En revanche, il portait une demi-douzaine de journaux politiques pour M. le maire, et de journaux de mode pour Mme la mairesse, lesquels étaient dans leur château, à deux lieues de Férolles, au haut du coteau qui ferme le Val, et par conséquent en Sologne.
Or, au château, le comte de S… – car le maire était comte, et son château était un vrai château, ce qui est rare dans le pays environnant – au château, disons-nous, une bouchée de pain, un morceau de fromage et un bon verre de vin attendaient ce modeste fonctionnaire auquel les paysans ont naïvement donné le nom de postillon. Ce qui faisait qu’il s’arrêtait à peine à Férolles, et y passait habituellement le matin, tant le verre de vin lui allongeait le cœur et les jambes.
Quand je vous aurai dit que, dans la poche de son tablier, le Grillon avait une lettre, vous comprendrez pourquoi elle marchait si lestement avant le lever du soleil. Elle voulait arriver à Férolles avant le facteur. Cette lettre portait cette suscription :
À monsieur Laurent Tiercelin,
caporal au 4e bataillon de chasseurs à pied,
à Lyon.
Donc le Grillon arriva à Férolles.
Les quelques maisons qui bordent l’unique rue commençaient à s’ouvrir.

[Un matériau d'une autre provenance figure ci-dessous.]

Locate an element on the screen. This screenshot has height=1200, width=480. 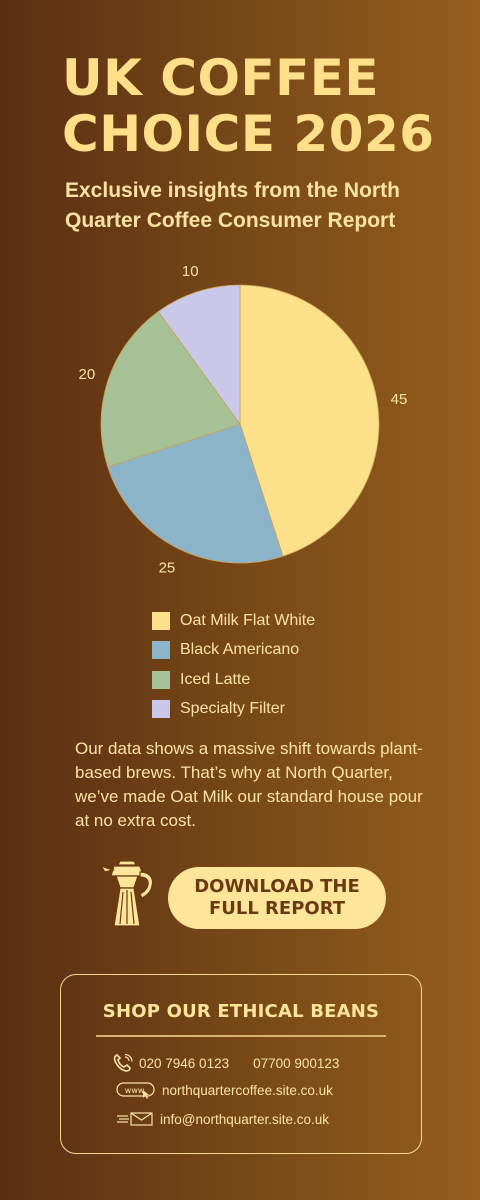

Les hommes outillaient leurs charrues et garnissaient leurs chevaux ; les femmes peignaient et décrassaient leurs marmots ; le maître d’école battait un brin d’avoine dans sa grange, en attendant l’heure de la classe, et le bon curé sortait de son presbytère pour entrer à l’église et dire sa messe.
– Bonjour, Noémi, dirent les uns en la saluant.
– Bonjour, mamzelle, dirent les autres en souriant.
– Bonjour, Grillonnet, fit le maréchal qui allumait le feu de sa forge.
Le Grillon rendit saluts et sourires, entra dans la forge et dit à Mathurin Baudry, – c’était le nom du maréchal, – en le regardant de son petit air malin :
– On a beau se lever matin, on arrive toujours pour se chauffer chez vous.
– C’est à toi qu’il faut dire ça, ma petite, répondit le forgeron. Pourquoi te lèves-tu de si bonne heure ?
– J’apporte une lettre pour le facteur. C’est bien son jour, n’est-ce pas ?
– Oui, les mardis, jeudis et vendredis. Tiens, justement, le voici, ma mignonne, là-bas, au bout du grand chemin, auprès de la grange au père Siffet.
– Eh bien, dit la jeune fille, je vais à sa rencontre. Qui sait ! il a peut-être aussi des lettres pour nous.
– C’est une lettre pour Laurent, ça, n’est-ce pas ?
– Oui-da, et une longue encore… et quand il l’aura lue…
– Eh bien ? fit le maréchal en clignant de l’œil.
– Eh bien, je crois qu’il se laissera remplacer et qu’il nous reviendra.
– Petite coquine, dit le forgeron, tu veux donc devenir Mme Laurent au plus vite ?
Elle rougit et baissa sa jolie tête.
Le forgeron ajouta :
– Du reste, vous avez raison, ta tante et toi. On dit que nous allons avoir la guerre…
– La guerre ! dit la jeune fille avec effroi.
– Je connais ça, moi qui ai été soldat… un malheur est vite arrivé… et quand on a du bien et un joli moulin au soleil, ma mignonne, c’est pas la peine de se rafraîchir la tête d’une prune sans eau-de-vie.
Le Grillon joignit les mains :
– La guerre ! dit-elle, la guerre ! mais vous me faites une peur affreuse, Mathurin !
Le facteur, apercevant la jeune fille, avait doublé le pas, de telle façon que le Grillon, tout ému du reste des paroles du forgeron, n’eut pas besoin d’aller à sa rencontre.
– Eh ! mamzelle Noémi, j’ai une lettre pour vous.
– Pour moi ou pour ma tante ?
– Pour vous.
Et le facteur tendit la lettre.
– Ah ! dit le Grillon en s’en emparant, c’est une lettre de Laurent. Quelque chose me disait en chemin qu’elle arriverait aujourd’hui.
– Ça va m’épargner une jolie trotte, fit le facteur.
Le Grillon décacheta la lettre avec une fiévreuse impatience ; mais, dès les premières lignes, elle pâlit, ses yeux s’emplirent de larmes, et elle se laissa tomber presque sans connaissance dans les bras du forgeron et du facteur abasourdi.